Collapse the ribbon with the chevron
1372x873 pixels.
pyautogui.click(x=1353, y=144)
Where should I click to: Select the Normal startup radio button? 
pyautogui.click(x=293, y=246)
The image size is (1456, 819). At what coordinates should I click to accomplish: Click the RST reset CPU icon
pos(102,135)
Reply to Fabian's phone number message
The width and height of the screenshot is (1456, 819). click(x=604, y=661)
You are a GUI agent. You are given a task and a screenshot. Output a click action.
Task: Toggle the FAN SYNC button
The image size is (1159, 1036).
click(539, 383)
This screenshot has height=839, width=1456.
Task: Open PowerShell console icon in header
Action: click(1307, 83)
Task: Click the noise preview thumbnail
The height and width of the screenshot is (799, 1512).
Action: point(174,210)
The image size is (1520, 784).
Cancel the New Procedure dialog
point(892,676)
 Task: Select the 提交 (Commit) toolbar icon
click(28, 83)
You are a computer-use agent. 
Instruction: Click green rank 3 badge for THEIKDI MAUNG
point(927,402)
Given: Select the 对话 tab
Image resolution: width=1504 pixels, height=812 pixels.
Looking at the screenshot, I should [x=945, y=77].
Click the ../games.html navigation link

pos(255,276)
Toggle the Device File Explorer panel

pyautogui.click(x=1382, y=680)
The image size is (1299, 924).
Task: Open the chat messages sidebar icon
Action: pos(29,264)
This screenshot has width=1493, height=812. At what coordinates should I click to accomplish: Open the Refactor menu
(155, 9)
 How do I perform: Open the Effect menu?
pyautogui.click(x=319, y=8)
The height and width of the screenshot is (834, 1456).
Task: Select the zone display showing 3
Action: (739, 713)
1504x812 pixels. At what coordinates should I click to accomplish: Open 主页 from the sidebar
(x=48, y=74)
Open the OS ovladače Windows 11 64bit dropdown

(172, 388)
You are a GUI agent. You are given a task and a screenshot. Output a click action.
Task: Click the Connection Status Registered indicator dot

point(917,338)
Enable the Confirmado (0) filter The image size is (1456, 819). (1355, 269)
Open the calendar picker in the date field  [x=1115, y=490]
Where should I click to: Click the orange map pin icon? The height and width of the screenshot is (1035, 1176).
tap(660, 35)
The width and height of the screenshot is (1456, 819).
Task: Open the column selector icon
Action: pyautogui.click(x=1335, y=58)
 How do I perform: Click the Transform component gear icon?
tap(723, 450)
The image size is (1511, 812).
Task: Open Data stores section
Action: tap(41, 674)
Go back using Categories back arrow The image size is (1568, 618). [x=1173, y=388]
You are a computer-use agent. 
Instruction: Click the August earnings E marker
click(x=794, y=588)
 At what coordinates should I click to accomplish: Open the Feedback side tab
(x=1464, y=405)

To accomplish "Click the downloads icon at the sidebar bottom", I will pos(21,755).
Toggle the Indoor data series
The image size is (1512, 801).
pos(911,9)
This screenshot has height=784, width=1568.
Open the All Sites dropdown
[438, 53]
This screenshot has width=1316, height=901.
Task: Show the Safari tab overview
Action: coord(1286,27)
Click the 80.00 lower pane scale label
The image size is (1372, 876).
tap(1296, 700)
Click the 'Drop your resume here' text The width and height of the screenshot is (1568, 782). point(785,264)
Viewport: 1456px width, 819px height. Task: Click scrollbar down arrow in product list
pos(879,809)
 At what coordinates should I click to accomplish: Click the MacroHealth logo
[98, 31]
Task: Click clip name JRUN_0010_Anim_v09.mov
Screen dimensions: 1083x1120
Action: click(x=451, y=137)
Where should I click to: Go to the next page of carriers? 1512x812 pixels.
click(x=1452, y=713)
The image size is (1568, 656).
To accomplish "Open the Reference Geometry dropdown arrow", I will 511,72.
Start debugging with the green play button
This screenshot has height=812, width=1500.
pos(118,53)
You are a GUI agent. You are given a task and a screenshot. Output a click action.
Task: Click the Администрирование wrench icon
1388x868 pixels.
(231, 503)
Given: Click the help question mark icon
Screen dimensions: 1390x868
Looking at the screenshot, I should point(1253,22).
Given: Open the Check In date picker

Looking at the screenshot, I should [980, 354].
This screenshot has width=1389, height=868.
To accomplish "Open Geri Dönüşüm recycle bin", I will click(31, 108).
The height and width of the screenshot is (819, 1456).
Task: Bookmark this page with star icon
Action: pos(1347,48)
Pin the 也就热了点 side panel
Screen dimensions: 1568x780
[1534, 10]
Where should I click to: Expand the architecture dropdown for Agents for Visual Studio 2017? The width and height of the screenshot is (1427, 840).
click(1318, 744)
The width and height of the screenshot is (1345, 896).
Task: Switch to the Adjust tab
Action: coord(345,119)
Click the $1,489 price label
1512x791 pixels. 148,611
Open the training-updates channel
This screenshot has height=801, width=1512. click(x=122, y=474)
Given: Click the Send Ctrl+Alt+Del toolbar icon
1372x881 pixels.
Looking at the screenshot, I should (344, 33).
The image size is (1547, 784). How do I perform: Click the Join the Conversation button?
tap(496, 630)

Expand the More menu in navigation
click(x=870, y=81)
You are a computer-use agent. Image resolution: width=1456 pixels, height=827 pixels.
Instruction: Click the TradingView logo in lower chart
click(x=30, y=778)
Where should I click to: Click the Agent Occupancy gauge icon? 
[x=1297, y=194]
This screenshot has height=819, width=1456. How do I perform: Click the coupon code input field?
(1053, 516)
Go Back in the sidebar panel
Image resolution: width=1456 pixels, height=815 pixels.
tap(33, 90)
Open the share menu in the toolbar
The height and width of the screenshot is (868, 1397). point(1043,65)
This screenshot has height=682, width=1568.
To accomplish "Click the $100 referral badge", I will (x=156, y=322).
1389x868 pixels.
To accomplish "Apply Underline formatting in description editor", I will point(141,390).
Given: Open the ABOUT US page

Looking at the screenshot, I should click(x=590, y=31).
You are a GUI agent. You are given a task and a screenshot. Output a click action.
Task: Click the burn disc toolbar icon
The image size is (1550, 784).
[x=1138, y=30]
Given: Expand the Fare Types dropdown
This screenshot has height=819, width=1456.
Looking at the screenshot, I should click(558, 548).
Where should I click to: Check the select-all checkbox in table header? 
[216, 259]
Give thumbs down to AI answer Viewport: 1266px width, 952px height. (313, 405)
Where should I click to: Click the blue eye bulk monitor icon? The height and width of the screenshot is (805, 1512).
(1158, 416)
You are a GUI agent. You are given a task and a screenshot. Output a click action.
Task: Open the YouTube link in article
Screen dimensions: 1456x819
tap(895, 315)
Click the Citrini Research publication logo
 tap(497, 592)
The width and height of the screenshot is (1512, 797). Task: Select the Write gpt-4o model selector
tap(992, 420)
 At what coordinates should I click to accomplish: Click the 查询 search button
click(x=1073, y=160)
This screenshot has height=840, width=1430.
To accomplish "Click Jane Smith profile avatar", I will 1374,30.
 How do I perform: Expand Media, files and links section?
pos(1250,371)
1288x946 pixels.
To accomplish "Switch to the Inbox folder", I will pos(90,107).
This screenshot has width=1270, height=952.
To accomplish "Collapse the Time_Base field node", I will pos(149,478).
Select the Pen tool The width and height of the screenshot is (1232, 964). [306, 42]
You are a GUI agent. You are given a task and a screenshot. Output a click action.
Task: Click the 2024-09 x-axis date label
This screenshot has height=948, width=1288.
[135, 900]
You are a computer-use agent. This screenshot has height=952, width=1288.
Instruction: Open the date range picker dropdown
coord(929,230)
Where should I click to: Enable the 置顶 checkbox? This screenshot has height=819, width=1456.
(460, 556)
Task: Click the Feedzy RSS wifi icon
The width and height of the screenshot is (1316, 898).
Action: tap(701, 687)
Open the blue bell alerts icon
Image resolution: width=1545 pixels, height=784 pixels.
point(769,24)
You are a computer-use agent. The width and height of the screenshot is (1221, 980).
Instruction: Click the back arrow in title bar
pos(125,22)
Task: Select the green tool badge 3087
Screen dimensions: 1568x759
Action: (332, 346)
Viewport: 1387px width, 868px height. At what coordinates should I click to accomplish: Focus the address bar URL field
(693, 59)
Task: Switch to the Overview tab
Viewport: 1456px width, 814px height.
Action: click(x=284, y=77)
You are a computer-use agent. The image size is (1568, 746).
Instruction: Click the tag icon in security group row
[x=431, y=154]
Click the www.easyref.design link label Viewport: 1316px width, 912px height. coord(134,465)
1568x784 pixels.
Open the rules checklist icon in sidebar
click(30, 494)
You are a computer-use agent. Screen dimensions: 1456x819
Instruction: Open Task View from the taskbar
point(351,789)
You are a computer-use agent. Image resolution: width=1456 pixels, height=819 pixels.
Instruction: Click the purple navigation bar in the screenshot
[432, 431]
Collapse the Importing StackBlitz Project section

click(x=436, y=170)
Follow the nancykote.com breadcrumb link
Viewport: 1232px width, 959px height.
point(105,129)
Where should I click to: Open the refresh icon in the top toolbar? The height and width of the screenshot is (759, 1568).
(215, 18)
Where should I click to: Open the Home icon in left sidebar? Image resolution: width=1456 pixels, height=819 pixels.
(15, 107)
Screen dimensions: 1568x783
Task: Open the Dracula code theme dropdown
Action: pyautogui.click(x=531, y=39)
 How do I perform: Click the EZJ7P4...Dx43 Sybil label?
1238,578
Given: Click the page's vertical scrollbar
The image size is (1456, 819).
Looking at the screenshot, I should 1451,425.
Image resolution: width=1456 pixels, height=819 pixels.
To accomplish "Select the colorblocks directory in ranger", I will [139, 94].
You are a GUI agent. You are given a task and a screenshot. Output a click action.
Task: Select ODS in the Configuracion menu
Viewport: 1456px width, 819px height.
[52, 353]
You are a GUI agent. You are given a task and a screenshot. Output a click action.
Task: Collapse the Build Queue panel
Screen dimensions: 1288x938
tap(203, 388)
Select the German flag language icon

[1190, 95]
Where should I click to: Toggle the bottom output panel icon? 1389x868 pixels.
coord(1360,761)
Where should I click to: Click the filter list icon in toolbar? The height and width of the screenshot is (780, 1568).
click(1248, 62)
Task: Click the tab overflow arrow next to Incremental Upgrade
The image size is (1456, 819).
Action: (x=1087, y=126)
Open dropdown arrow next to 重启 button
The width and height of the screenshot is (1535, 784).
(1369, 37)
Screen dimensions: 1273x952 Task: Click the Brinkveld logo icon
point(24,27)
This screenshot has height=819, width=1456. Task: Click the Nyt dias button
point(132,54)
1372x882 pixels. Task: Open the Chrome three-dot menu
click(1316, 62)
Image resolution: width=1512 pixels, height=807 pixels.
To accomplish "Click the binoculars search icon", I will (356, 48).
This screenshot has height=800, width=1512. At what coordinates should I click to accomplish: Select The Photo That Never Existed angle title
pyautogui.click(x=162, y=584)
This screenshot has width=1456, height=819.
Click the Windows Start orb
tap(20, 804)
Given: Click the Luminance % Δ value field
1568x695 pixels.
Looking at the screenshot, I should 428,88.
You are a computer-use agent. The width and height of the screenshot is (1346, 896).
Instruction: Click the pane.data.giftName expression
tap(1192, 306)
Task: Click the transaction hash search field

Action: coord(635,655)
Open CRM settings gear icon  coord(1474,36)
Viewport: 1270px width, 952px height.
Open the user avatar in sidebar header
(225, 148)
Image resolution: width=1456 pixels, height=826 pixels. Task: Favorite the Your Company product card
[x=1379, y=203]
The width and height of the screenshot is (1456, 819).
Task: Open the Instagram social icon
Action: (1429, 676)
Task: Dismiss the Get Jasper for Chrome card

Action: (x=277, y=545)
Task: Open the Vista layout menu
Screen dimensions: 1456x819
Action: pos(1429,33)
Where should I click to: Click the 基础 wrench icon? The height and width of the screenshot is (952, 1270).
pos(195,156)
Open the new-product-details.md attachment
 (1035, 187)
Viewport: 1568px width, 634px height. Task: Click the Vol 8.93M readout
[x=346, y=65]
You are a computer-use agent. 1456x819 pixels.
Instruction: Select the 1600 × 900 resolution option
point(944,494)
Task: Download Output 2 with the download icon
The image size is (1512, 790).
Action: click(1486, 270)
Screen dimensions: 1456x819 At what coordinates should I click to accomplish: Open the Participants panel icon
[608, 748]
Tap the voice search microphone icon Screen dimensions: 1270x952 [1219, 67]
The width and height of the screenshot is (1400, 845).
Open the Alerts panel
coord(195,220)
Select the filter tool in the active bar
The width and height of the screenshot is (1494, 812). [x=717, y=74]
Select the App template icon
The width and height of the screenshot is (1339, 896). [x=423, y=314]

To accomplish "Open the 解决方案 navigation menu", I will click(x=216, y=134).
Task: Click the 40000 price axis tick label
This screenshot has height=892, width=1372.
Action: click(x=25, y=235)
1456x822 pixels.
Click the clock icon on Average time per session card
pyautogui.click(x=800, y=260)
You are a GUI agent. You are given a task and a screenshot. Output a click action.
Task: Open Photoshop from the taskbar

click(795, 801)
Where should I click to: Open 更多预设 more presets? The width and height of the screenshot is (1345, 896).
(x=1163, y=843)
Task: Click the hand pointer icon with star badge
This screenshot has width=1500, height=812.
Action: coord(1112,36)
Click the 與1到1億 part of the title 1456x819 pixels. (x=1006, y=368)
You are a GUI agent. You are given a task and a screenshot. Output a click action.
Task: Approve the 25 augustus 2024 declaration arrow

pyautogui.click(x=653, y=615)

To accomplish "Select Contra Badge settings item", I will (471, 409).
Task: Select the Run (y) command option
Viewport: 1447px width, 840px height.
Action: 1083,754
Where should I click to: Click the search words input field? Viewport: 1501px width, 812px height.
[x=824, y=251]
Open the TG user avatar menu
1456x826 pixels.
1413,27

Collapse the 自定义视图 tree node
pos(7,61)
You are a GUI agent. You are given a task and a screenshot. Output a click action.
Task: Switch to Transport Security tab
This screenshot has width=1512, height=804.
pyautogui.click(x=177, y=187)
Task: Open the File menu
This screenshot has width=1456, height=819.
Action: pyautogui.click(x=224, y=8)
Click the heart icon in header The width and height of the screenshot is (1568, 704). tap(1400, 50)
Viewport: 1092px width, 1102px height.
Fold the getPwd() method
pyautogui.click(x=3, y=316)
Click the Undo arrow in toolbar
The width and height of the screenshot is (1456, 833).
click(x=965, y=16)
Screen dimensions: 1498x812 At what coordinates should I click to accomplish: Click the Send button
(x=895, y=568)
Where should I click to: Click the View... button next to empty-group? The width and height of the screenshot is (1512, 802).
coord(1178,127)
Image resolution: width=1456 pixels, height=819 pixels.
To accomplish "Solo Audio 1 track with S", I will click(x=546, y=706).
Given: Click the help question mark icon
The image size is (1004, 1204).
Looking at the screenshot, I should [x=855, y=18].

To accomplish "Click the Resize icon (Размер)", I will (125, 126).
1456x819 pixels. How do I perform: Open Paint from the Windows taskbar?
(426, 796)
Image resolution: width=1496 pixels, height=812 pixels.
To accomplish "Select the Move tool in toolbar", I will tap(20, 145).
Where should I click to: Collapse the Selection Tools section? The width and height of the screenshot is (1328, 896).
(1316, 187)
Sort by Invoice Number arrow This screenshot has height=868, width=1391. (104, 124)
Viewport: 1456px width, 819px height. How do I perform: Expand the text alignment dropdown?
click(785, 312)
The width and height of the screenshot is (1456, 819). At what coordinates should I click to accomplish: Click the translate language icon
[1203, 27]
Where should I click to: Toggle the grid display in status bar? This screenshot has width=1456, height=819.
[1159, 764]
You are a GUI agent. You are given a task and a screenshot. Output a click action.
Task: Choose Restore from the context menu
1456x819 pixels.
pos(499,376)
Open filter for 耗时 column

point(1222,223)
-*-
§ **INSTRUCTIONS FOR THE TASK**:
In how many lines of the records does the word "axis" appear? Reply with the number only.

§ **TASK RESULT**:
2